In California, Arizona, Texas, and New Mexico, there are hummingbirds that don’t fly south for the winter. Texas even has one species of hummingbird that flies north for the winter.
Winter hummingbirds congregate around feeders. They lose their normal territorial defensiveness.
You may see two, three, or even four unrelated hummingbirds at the same feeder at the same time.
Hummingbirds that mostly feed at dusk or dawn during warm weather will appear at your feeder 24 hours a day in the winter.
There will be birds that prefer to come out of hiding around midnight for a quick snack.
It helps to provide them with a night light so they can find your feeder and keep an eye out for feral cats that might also be looking for a quick snack.
If you keep your feeders open all winter, your yard may even become the neighborhood attraction for hummers. They may even try to raise babies in the winter in your yard.

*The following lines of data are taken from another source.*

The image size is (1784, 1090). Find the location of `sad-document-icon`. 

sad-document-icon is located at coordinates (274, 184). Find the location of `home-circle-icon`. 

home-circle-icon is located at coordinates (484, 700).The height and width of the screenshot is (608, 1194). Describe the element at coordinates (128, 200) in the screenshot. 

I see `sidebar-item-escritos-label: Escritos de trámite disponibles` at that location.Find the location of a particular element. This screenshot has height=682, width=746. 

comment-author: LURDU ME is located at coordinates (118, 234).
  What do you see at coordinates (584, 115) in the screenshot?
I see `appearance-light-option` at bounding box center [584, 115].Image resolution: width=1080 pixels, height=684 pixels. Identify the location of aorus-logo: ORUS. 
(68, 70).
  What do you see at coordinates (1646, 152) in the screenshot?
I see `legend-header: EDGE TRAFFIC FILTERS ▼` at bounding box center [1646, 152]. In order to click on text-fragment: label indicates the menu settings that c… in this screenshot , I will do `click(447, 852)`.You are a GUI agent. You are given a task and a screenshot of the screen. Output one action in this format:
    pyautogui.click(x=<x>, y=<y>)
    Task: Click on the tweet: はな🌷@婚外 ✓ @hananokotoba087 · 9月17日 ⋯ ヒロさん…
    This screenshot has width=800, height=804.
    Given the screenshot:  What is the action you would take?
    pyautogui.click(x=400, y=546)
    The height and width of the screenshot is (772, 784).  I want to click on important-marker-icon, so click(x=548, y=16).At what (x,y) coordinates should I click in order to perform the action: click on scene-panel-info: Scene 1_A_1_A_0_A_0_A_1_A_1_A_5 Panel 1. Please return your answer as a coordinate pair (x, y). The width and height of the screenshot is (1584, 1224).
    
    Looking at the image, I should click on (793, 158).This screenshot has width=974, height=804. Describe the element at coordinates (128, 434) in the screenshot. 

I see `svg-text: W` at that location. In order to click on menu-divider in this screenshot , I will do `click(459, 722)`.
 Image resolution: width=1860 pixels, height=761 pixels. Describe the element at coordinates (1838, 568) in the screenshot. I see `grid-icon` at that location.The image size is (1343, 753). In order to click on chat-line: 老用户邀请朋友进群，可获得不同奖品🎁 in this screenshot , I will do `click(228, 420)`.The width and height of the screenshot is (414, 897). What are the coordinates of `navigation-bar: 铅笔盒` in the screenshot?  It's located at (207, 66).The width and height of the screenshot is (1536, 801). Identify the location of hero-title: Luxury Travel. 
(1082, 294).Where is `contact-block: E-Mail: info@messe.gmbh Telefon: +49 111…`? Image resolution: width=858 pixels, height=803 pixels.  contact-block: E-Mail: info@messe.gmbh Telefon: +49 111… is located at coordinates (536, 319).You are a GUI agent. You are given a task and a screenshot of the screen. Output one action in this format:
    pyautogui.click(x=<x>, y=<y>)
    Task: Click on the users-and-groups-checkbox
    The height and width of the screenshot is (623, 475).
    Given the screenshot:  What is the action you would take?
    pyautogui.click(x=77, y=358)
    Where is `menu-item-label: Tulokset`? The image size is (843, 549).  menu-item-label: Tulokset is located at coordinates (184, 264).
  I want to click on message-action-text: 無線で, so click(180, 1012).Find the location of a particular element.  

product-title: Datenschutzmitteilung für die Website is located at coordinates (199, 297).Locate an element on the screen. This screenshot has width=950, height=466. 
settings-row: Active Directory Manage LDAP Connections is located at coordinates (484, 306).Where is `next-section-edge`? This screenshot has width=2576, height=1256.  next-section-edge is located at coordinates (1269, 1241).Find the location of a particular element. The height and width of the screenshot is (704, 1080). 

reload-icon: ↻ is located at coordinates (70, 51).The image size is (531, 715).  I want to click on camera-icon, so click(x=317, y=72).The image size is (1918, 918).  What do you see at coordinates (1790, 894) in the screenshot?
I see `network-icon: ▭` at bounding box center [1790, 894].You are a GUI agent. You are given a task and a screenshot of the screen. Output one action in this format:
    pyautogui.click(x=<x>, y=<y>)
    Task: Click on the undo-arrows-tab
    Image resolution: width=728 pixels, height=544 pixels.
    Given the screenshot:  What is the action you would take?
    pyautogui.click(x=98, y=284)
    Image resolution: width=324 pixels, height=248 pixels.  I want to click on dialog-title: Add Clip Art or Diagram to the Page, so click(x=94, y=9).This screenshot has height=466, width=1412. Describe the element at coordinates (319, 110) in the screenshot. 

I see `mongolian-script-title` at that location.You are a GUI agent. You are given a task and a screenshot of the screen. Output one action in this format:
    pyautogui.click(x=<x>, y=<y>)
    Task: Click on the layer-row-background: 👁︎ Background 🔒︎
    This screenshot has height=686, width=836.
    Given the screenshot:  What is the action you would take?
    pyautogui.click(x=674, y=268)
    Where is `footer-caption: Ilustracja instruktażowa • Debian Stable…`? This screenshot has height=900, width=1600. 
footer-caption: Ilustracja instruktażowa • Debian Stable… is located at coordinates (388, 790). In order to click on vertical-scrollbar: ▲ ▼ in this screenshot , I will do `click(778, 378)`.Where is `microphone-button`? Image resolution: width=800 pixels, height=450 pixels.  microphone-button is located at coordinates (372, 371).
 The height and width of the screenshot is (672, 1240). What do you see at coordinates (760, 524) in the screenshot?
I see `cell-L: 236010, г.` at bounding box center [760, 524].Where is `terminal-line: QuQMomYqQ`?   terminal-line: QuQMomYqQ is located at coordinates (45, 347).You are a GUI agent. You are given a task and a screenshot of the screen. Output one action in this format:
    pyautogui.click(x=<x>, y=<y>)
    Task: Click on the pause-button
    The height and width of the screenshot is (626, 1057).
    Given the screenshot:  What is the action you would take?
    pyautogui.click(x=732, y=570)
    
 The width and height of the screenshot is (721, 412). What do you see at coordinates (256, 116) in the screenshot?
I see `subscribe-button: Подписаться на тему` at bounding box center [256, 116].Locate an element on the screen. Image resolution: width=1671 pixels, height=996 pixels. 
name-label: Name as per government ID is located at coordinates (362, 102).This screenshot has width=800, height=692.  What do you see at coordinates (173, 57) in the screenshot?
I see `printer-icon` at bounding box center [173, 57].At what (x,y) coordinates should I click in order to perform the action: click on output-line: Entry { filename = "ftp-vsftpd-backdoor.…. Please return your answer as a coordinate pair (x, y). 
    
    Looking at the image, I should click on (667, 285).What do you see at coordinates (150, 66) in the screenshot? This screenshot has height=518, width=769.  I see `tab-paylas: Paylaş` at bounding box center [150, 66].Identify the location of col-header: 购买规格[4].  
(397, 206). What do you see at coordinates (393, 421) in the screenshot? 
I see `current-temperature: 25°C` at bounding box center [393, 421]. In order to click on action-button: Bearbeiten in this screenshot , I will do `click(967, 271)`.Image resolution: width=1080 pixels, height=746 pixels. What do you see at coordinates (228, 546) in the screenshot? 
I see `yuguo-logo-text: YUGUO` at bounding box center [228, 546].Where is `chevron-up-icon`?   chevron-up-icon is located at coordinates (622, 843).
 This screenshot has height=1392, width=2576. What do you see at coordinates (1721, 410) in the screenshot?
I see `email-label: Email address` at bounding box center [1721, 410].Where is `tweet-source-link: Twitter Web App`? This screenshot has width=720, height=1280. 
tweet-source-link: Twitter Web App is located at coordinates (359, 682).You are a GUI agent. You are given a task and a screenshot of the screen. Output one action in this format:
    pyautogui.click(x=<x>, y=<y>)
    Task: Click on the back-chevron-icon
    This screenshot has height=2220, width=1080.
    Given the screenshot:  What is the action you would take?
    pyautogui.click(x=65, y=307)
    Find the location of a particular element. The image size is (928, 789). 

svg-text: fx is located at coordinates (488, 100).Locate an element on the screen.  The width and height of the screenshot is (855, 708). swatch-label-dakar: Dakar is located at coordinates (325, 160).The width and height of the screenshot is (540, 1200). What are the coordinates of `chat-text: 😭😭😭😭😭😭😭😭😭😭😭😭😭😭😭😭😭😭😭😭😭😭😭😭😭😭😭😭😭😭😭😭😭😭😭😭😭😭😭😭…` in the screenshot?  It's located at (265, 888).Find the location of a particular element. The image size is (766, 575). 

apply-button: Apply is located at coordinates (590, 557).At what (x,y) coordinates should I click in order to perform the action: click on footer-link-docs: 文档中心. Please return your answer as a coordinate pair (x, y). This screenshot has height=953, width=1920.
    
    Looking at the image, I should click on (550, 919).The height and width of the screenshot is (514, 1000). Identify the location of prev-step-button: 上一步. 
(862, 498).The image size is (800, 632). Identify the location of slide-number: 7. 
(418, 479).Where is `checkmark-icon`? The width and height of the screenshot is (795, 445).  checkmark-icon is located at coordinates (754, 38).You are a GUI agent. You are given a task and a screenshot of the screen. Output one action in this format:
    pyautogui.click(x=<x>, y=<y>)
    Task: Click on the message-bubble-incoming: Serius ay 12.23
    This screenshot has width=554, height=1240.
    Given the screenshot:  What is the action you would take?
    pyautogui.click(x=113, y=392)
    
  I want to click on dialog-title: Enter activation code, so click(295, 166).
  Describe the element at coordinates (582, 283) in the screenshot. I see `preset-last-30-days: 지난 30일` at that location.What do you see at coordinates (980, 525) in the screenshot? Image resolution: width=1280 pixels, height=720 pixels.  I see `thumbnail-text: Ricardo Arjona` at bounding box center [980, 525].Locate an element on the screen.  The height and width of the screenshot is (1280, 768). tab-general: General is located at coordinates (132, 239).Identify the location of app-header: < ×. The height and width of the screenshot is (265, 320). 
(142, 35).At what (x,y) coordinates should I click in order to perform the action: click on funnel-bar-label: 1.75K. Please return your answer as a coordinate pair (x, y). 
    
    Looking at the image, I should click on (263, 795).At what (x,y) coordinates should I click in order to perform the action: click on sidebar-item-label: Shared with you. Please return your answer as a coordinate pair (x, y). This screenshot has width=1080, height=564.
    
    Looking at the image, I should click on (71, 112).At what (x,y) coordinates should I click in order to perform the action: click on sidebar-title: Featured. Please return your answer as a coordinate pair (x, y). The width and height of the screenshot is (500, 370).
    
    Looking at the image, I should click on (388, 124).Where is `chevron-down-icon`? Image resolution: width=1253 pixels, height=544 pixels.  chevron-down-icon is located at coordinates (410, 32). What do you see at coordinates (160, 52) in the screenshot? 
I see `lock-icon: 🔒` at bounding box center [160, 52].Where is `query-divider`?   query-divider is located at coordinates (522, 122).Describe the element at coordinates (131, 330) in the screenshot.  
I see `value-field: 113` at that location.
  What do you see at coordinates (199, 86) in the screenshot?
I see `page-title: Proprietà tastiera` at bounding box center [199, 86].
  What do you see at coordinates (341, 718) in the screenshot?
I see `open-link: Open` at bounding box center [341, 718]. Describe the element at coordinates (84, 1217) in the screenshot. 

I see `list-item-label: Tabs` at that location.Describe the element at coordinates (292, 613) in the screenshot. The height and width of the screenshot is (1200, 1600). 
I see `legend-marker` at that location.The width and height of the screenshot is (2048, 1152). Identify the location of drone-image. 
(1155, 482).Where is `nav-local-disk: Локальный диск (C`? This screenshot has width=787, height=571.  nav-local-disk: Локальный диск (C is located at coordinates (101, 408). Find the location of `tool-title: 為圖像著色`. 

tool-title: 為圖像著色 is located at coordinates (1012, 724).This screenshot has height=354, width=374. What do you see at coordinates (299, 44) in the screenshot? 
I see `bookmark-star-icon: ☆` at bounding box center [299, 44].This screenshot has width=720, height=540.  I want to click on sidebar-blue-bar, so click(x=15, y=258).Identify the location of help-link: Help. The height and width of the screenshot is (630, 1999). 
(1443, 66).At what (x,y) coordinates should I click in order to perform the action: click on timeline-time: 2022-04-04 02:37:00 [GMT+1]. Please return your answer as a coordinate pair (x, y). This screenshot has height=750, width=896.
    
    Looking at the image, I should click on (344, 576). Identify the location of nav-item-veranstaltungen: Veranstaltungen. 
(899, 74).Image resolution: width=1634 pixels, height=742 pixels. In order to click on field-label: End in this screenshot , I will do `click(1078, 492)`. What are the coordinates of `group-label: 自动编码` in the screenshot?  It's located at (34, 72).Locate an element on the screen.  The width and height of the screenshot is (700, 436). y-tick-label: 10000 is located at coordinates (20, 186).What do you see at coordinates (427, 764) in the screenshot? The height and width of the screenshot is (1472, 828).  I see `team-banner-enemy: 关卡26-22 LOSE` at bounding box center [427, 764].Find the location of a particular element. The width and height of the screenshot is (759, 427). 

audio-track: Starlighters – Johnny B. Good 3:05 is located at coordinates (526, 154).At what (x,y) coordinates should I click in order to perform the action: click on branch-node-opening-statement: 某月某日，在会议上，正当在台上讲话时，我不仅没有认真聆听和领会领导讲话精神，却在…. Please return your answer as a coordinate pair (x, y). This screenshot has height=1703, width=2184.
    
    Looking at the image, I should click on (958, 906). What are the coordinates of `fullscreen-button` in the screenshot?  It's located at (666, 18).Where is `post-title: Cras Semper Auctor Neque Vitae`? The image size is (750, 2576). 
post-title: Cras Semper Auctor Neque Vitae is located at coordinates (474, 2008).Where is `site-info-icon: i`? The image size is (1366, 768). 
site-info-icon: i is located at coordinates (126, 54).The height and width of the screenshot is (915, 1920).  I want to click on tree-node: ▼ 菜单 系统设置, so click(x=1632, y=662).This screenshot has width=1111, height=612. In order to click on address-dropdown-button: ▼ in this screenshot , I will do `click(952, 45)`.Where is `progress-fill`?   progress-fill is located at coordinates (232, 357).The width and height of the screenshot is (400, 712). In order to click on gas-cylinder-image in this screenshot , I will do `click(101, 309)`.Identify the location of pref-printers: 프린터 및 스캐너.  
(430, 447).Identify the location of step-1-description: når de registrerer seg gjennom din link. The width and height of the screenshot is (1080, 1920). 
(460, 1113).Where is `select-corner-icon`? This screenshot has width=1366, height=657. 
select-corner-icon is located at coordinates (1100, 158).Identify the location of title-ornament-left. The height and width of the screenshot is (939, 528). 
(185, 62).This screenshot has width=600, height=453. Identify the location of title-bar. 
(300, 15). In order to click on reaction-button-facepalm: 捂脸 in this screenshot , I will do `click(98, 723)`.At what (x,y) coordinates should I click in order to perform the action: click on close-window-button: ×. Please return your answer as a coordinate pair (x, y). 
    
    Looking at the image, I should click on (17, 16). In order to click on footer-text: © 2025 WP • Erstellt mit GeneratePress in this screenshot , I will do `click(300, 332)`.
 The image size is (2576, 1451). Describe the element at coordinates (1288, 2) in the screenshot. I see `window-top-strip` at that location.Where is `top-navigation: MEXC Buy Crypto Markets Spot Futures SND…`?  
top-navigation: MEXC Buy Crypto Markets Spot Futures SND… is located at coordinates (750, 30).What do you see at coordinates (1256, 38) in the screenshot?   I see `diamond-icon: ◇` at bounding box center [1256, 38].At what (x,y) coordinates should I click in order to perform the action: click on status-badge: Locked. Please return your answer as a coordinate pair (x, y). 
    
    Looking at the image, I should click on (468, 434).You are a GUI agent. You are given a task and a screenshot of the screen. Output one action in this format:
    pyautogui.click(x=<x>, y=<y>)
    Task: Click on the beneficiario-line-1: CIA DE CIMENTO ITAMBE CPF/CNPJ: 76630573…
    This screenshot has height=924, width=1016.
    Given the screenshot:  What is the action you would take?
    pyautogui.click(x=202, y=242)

Even if you live in a cold-winter climate, keep an open mind about winter hummingbirds. Every year, more and more backyard bird watchers
are reporting hummingbirds that choose not to migrate when they have heated hummingbird feeders.
Winter-fed hummingbirds become tame and friendly. If you ever want to train a hummingbird to perch on your finger or drink out of your hand, keeping a feeder going all year round will create the opportunity to do it.